# DATA
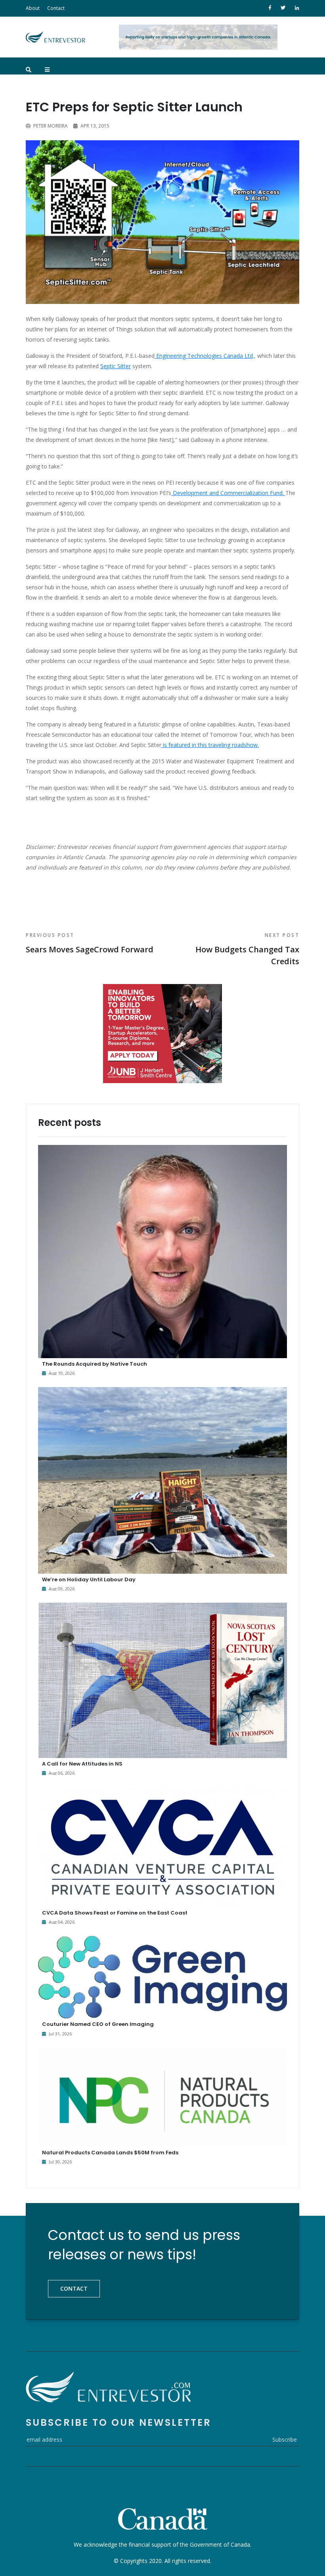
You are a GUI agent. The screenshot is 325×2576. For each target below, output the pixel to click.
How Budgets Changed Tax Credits (247, 949)
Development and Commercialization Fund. (228, 493)
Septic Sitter (115, 366)
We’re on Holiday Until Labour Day (89, 1579)
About (33, 8)
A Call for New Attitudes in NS (82, 1764)
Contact (56, 8)
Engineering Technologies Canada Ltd (204, 355)
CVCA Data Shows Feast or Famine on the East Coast (114, 1913)
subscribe (284, 2439)
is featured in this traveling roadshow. (210, 745)
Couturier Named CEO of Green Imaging (98, 2024)
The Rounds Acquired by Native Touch (94, 1364)
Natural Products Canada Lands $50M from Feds (110, 2152)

# YOUR INSTRUCTIONS
Without including any pictures, return every line of the records exactly.

# EXERCISE SOLUTION
You are a GUI agent. The screenshot is 325×2576. For each target below, output the pixel to click.
How Budgets Changed Tax Credits (247, 949)
Development and Commercialization Fund. (228, 493)
Septic Sitter (115, 366)
We’re on Holiday Until Labour Day (89, 1579)
About (33, 8)
A Call for New Attitudes in NS (82, 1764)
Contact (56, 8)
Engineering Technologies Canada Ltd (204, 355)
CVCA Data Shows Feast or Famine on the East Coast (114, 1913)
subscribe (284, 2439)
is featured in this traveling roadshow. (210, 745)
Couturier Named CEO of Green Imaging (98, 2024)
The Rounds Acquired by Native Touch (94, 1364)
Natural Products Canada Lands $50M from Feds (110, 2152)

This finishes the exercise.